Uns ist ein Kind geboren (Kreuzchorvespern)


Info
Musikrichtung: Barock

VÖ: 20.11.2009

(Berlin Classcis / Edel / CD / DDD / 2009 / Best. Nr. 0016582BC)

Gesamtspielzeit: 63:33

Internet:

Dresdner Kreuzchor



RUND

Doku-Soaps sind auf allen Kanälen ein sicherer Quotenbringer. Es gibt welche über Gerichtsvollzieher, Trödelmarktexperten, Polizisten, Kindermädchen, Schuldnerberater und viele andere. Meist geht es darum, unter dem dünnen Deckmäntelchen dokumentarischen Anspruchs gefühlige Geschichten zu erzählen - Fremdschämen inklusive. Der MDR wagte sich 2006 an ein anderes Projekt auf dieser Schiene: In acht jeweils knapp halbstündigen Folgen wollte man einen Blick hinter die Kulissen des Dresdner Kreuzchores werfen. Ein merkwürdiger Doku-Soap-Gegenstand - ganz ohne Unterschicht-Bezug und ohne Coolness-Faktor, denn Jungs zwischen 10 und 18 Jahren, die einen Großteil ihrer Zeit der Arbeit an klassischer Musik widmen und dabei die Tradition eines siebenhundert Jahre alten Knabenchores pflegen, dürften gemeinhin weder als Trendsetter noch als Teil bildungsferner Kreise gelten gelten.
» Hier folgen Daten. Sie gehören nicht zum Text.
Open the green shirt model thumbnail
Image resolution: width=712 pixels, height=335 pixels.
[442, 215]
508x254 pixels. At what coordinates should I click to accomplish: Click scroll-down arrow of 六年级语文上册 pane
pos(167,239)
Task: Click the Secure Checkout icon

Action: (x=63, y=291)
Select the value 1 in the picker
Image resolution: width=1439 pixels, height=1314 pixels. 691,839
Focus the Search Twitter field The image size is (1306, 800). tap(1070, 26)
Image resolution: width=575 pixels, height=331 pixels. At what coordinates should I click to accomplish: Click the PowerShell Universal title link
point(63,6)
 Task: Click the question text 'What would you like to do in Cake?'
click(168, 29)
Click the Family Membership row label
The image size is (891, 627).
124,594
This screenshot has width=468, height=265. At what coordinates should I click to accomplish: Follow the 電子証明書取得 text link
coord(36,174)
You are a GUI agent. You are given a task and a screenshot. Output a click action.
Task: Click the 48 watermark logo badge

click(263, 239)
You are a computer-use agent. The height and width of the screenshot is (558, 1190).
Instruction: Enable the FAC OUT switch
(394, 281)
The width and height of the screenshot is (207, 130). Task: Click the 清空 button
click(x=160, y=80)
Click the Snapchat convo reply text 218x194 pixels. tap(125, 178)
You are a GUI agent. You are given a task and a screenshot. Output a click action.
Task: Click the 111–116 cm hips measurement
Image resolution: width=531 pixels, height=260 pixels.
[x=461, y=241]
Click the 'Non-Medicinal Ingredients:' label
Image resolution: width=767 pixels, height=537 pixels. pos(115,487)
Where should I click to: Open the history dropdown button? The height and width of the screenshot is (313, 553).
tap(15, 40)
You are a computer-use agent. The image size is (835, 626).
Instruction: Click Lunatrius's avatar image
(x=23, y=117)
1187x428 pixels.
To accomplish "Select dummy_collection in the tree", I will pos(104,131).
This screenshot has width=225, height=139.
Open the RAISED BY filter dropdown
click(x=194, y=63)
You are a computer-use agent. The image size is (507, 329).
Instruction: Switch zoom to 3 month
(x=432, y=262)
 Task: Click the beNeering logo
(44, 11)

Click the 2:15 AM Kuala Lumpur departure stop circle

Dass die Reihe dennoch zu einem Überraschungserfolg avancierte und daher zwei weitere Staffeln gedreht wurden, verdankt sich der Art, wie Regisseurin Jana von Rautenberg sich dem Thema genähert hat. Natürlich kommt auch sie nicht ohne feste Identifikationsfiguren aus, die im musikalischen und privaten Alltag mit der Kamera begleitet werden. Dies geschieht jedoch ohne jede Bloßstellung und auf stets sympathische, teils sogar recht nüchterne Art, die nur durch die onkelhaften Kommentare des Sprechers aus dem Off unterbrochen wird. Die dauernde Jagd nach dem großen Gefühl, dem ergreifenden Moment und der menschlichen Katastrophe findet man hier nicht. Bemerkenswert ist die Offenheit, mit der die Kruzianer Einblick in ihren Alltag gewährt haben. Ganz uneitel und kein bißchen altklug wirken deren Schilderungen und Betrachtungen über eine Jugend, die besondere Erfahrungen mit sich bringt, aber auch all das, was jeder andere in dieser Zeit ebenso erlebt.
Wir sehen die jungen Sänger dabei auf Proben und in Konzerten, bei der Aufnahmeprüfung und beim Fußballspiel, im Weihnachtsstress und auf Japan-Torunee, in der Freizeit wie in der Schule, beim Zähenputzen und beim Krawattebinden, in ihren Familien und im Speisesaal der Schule, beim Aufwachen und beim Zubettgehen. Kaum ein Moment bleibt unbeobachtet und doch vollzieht sich die Boebachtung immer diskret, im Respekt vor den Personen und nicht zuletzt vor deren Leistungen und der Kunst.
So wird dem Zuschauer der Spagat zwischen Tradition und Moderne, zwischen jugendlichem Ringen um Freiheit und den Zwängen des Chor- und Internatslebens tatsächlich nahe gebracht.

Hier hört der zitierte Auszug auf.